Big-league funders like the Gates, Hilton, Ikea, and Caterpillar foundations throw millions upon millions of dollars at various WASH-related projects ranging from improved basic infrastructure to new kinds of technologies like Gates's “Reinventing the Toilet” challenge.
But these funders are hardly the only ones worried about water and sanitation. Many smaller funders also work in the WASH space. Before saying more, though, let's take a look at the state of this critical challenge.
In 2002, the WHO estimated that 1.1 billion people worldwide lacked access to improved water sources. At that time, the WHO projected that an additional 260,000 people per day, every day from 2002 to 2015 needed access to improved water sources to meet the U.N.'s Millennium Development Goals (MDGs). In 2015, 663 million people still lack access to improved water sources. That’s a 40 percent improvement in a little over a decade.
Also in 2002, 42 percent of the world’s population, or around 2.6 billion people, lacked access to improved sanitation. In 2015, 2.4 billion still lack access to improved sanitation, making for a less than 8 percent increase.
So what we have, here, is another good-news/bad-news story on global development: better access to water, but little progress on toilets.
Historically, improving water and sanitation have ranked among the most basic responsibilities of government. Given the scope of the unmet needs, here, along with the cost of meeting those needs, this is a tough place for philanthropy to make a huge dent, especially those funders without deep pockets. Still, anything helps, and plenty of smaller foundations work in this space in meaningful ways.
It isn’t uncommon for foundations with massive resources like Gates or Hilton to focus support on large NGOs working on WASH. But there's plenty of good that can be done by backing groups working at the local and grassroots level, and some smaller funders target grants in this direction. Here are just a few of the low-profile funders trying to move the WASH needle:
Flahive Family Foundation
Based in Littleton, Colorado, the Flahive Family Foundation awards $5,000 to $15,000 grants to groups working in the fields of maternal health and wellness, women’s healthcare, education, and access to clean water in developing countries.
On the sanitation side of things, Flahive awards grants to groups providing sanitary napkins to women and girls in Africa.
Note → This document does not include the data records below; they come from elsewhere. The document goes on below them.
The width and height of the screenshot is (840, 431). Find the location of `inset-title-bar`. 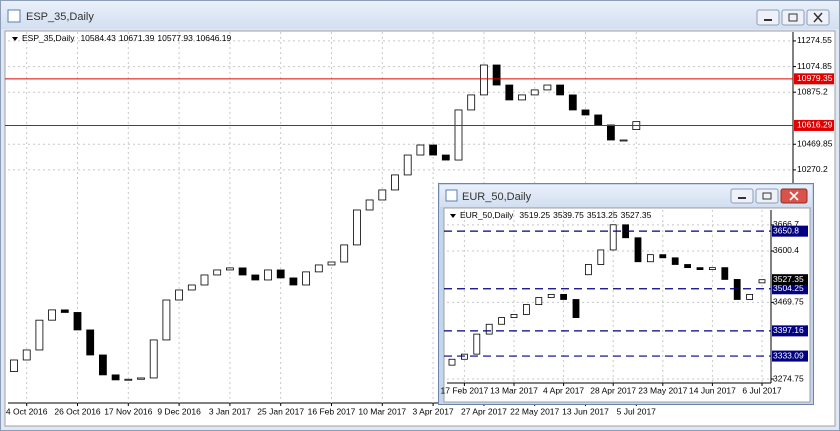

inset-title-bar is located at coordinates (626, 196).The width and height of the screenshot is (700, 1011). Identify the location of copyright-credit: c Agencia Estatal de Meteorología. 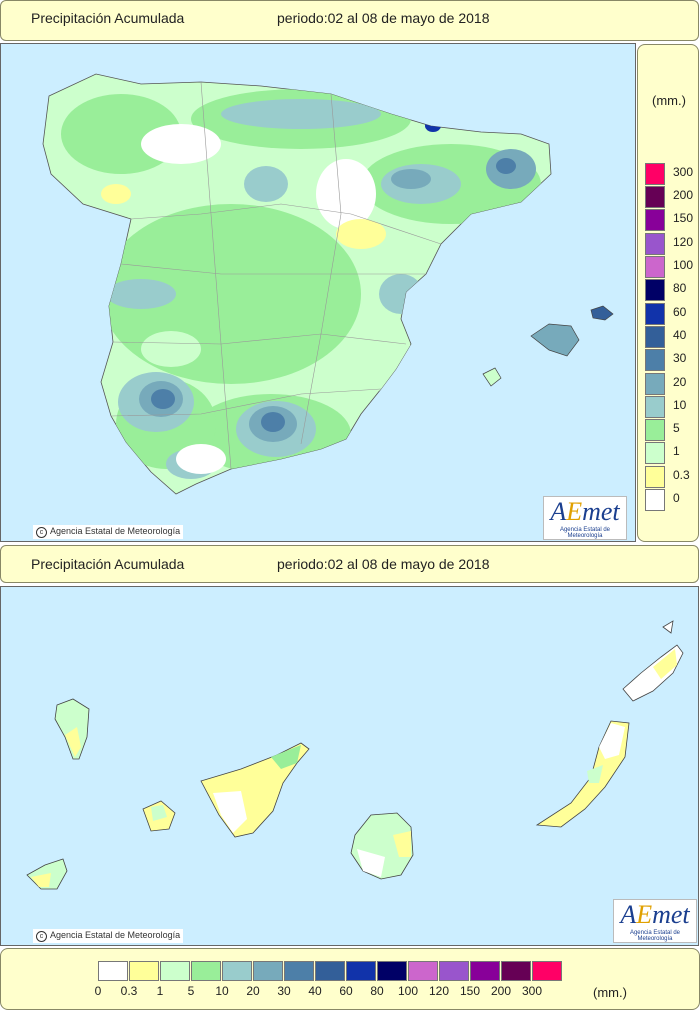
(108, 532).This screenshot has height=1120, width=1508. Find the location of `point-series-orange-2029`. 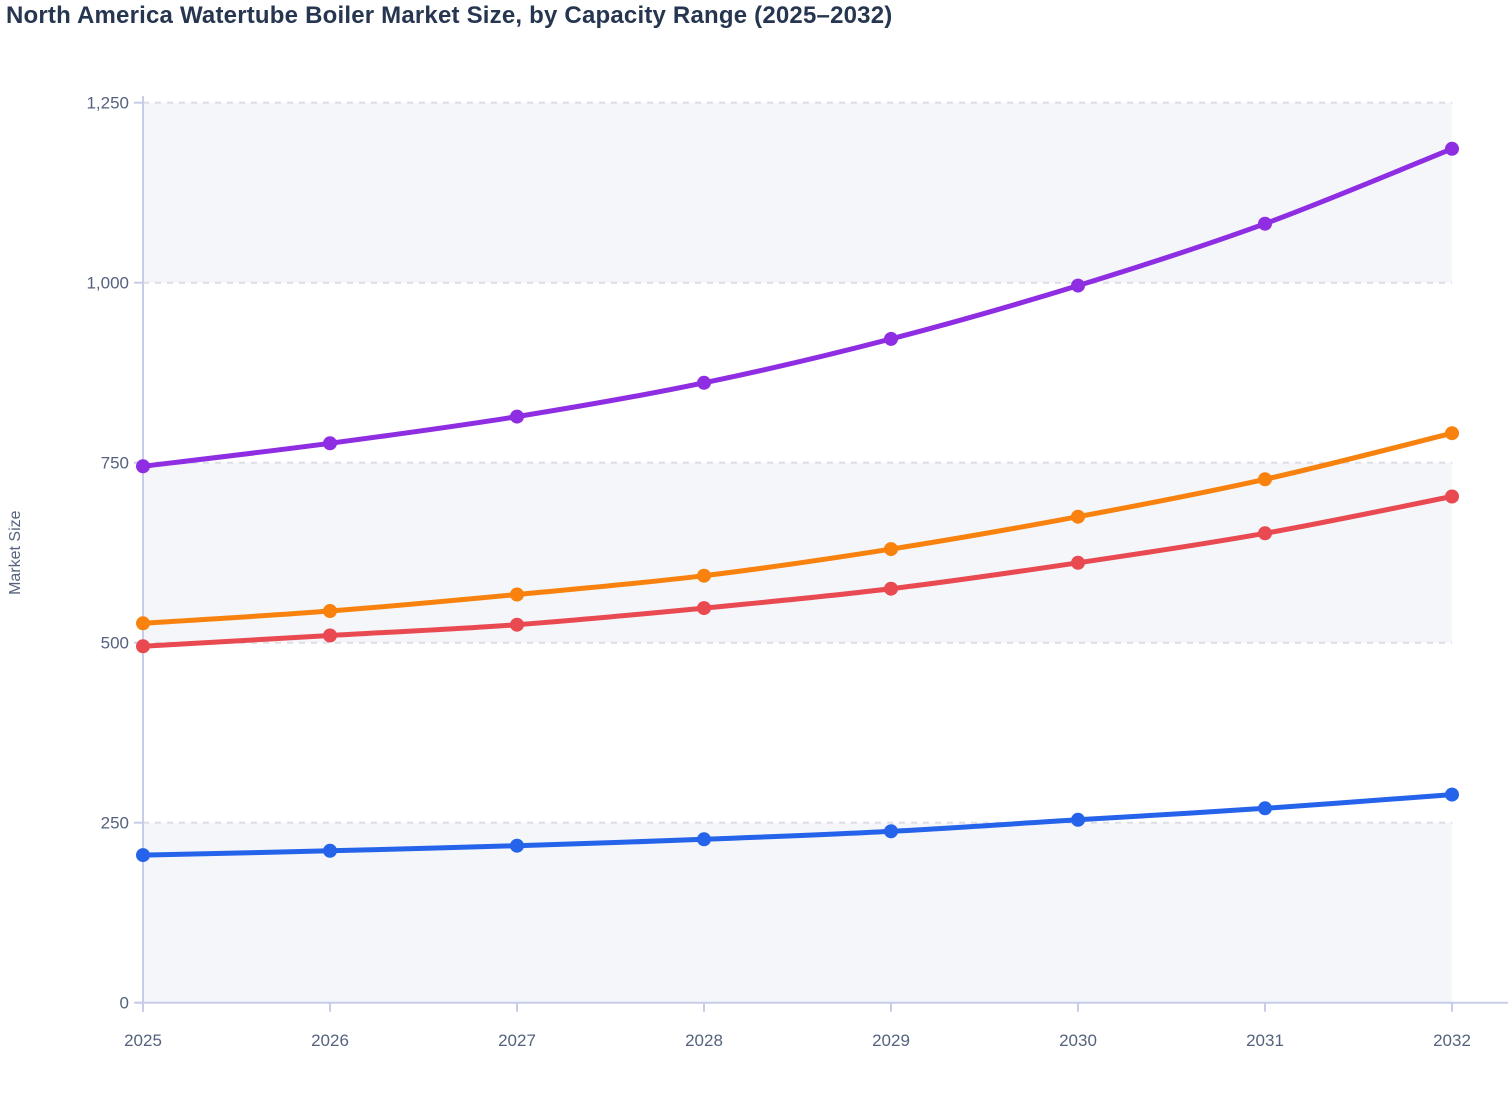

point-series-orange-2029 is located at coordinates (891, 550).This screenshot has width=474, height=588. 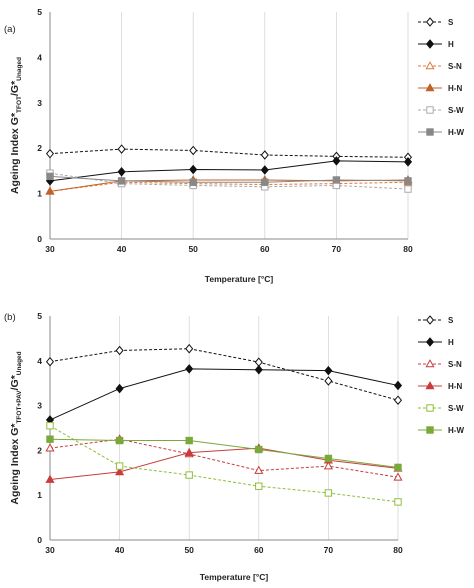 What do you see at coordinates (240, 279) in the screenshot?
I see `x-axis-label: Temperature [°C]` at bounding box center [240, 279].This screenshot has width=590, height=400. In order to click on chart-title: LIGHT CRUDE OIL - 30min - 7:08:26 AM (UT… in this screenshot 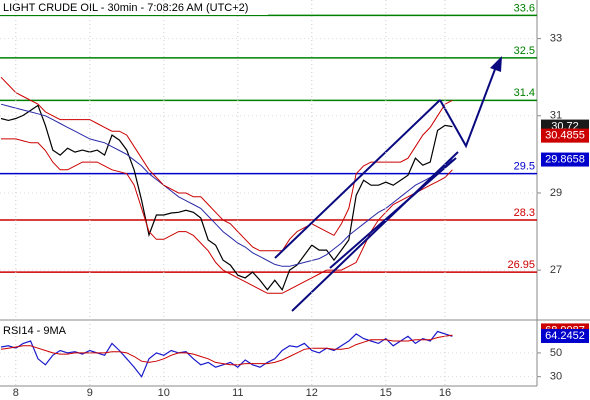, I will do `click(126, 8)`.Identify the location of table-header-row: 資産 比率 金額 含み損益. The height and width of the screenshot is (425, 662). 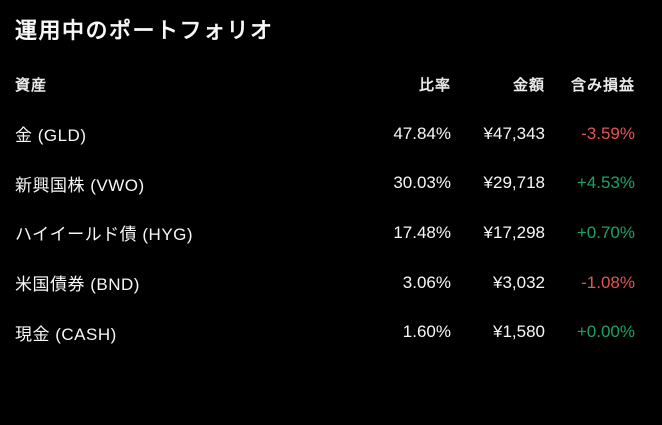
(325, 86).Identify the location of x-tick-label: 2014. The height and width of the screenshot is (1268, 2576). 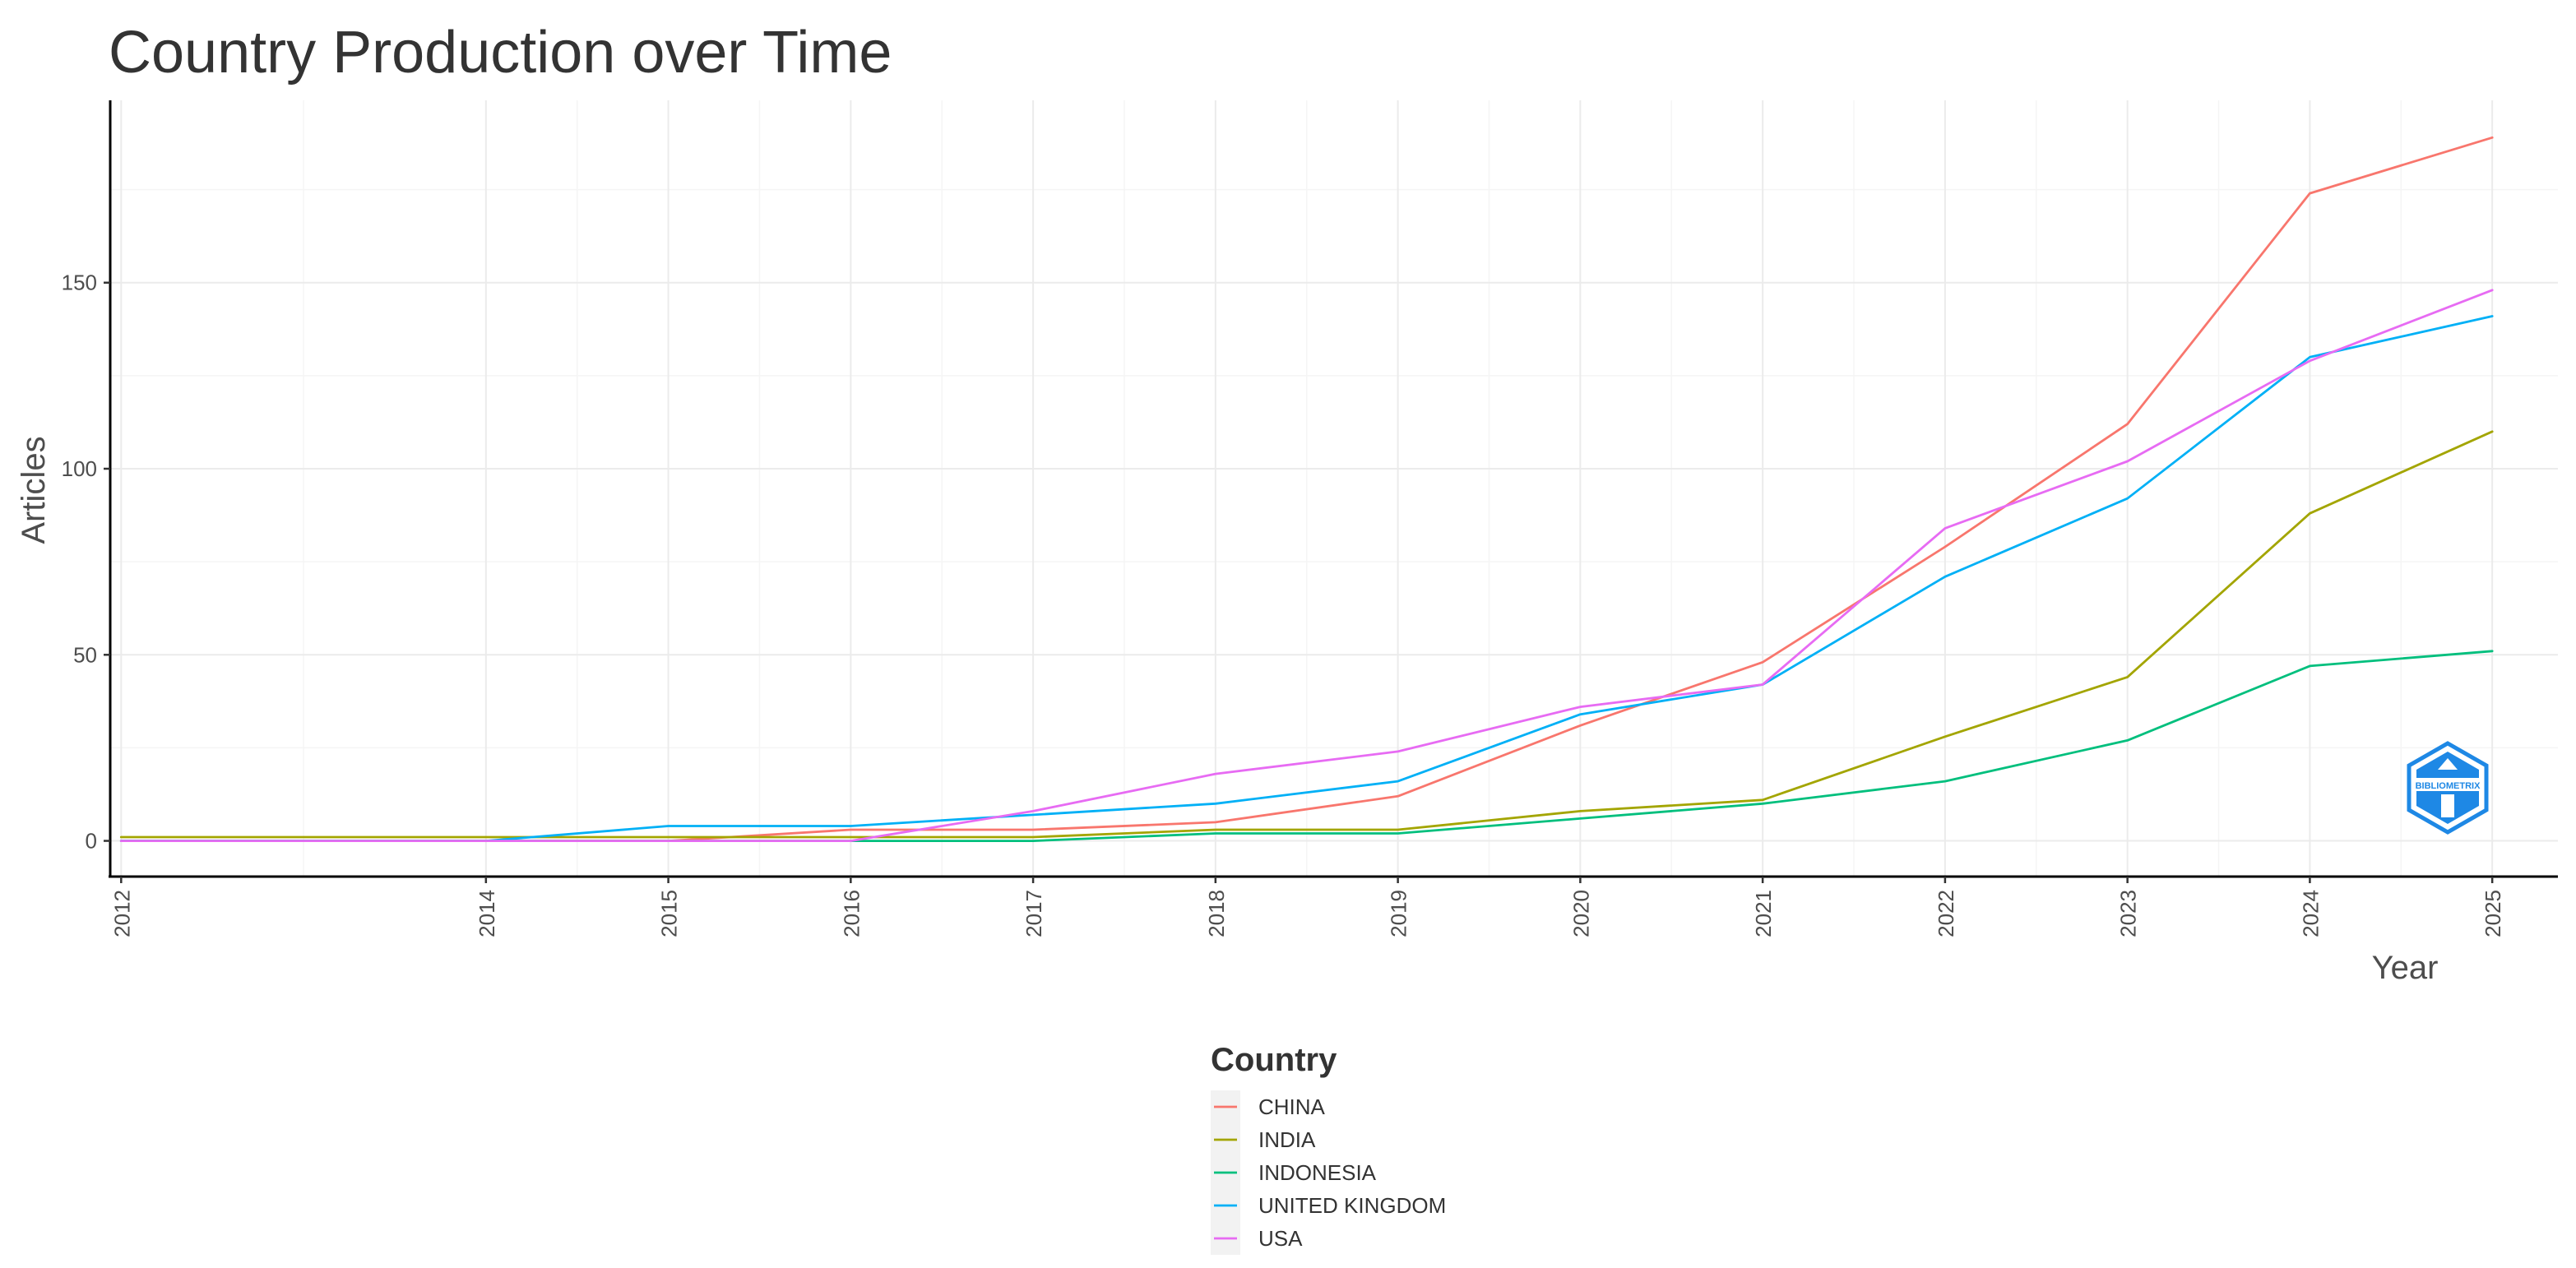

Reducing the stigma associated with periods and combating the lack of access to pads for girls and women in developing countries is drawing growing attention in the global health and rights landscape.
Flahive’s support related to water includes providing support to groups that are digging wells in Africa to provide clean and running water to local communities. The foundation also directs a portion of its grantmaking toward the costs of installing sustainable energy solutions to support the power needs of the newly installed wells.
Laird Norton Family Foundation
Laird Norton’s giving is squarely focused on water and sanitation. The foundation’s grantmaking is based in its belief that access to clean water and sanitation is key to improving the lives of poor and disadvantaged populations in developing countries around the world.
The foundation awards grants from $20,000 to $50,000 to organizations that are developing WASH resources, advancing point-of-use technology, and promoting WASH education. Notably, Laird Norton’s point-of-use technology zeroes in on affordable and manageable solutions at the household level, including disinfection products and filters.
This foundation has been around for decades, and over that time, its grantmaking has evolved to embrace improving the lives and livelihoods of poor people living in the Global South, with WASH being its main area of funding interest. One note about this funder: It doesn’t fund groups working in active conflict, chronic instability, or where natural disasters have recently occurred.
Most of International’s $15,000 to $25,000 grants are directed toward clean water initiatives rather than sanitation efforts, particularly those carried out by local and grassroots groups.
This Virginia-based funder has been ramping up its global giving over the past few years. So far, Elmo’s grants come in around $10,000 to $30,000 with a sharp focus on clean water access projects.
Regarding Elmo’s grantmaking ramp-up, we’ve spotted a noticeable increase in both the number of organizations receiving funding and in the size of individual grant amount. Which are the main reasons why it deserves a mention here.
Here’s a cold, hard, truth: There aren’t too many WASH funders out there. That's partly understandable, given the scope of the WASH challenge relative to the resources of philanthropy. On the other hand, increased access to clean water and basic sanitation is a key to tackling many of the global health and development problems that continue to plague the world. WASH is the kind of critical leverage point that smart funders are always scouting around for.
As former Secretary General of the UN, Kofi Annan once said:
We shall not finally defeat AIDS, tuberculosis, malaria, or any of the other infectious diseases that plague the developing world until we have also won the battle for safe drinking water, sanitation and basic health care.
Annan’s quote doesn’t even speak to the catalytic impact access to basic water and sanitation has on global poverty and the rights of women and girls. People who aren’t spending hours each day carrying water are able to use that time for other pursuits, like earning an income, running a business or going to school. Women and girls are most often tasked with schlepping buckets of water every day, and improving access to clean water and sanitation can be transformative for them.
While there are no quick fixes to the world’s WASH problems, there's plenty of room for more funders in this space. And there are lots of places where smaller foundations can make a difference working with NGOs that do great a deal with modest grants.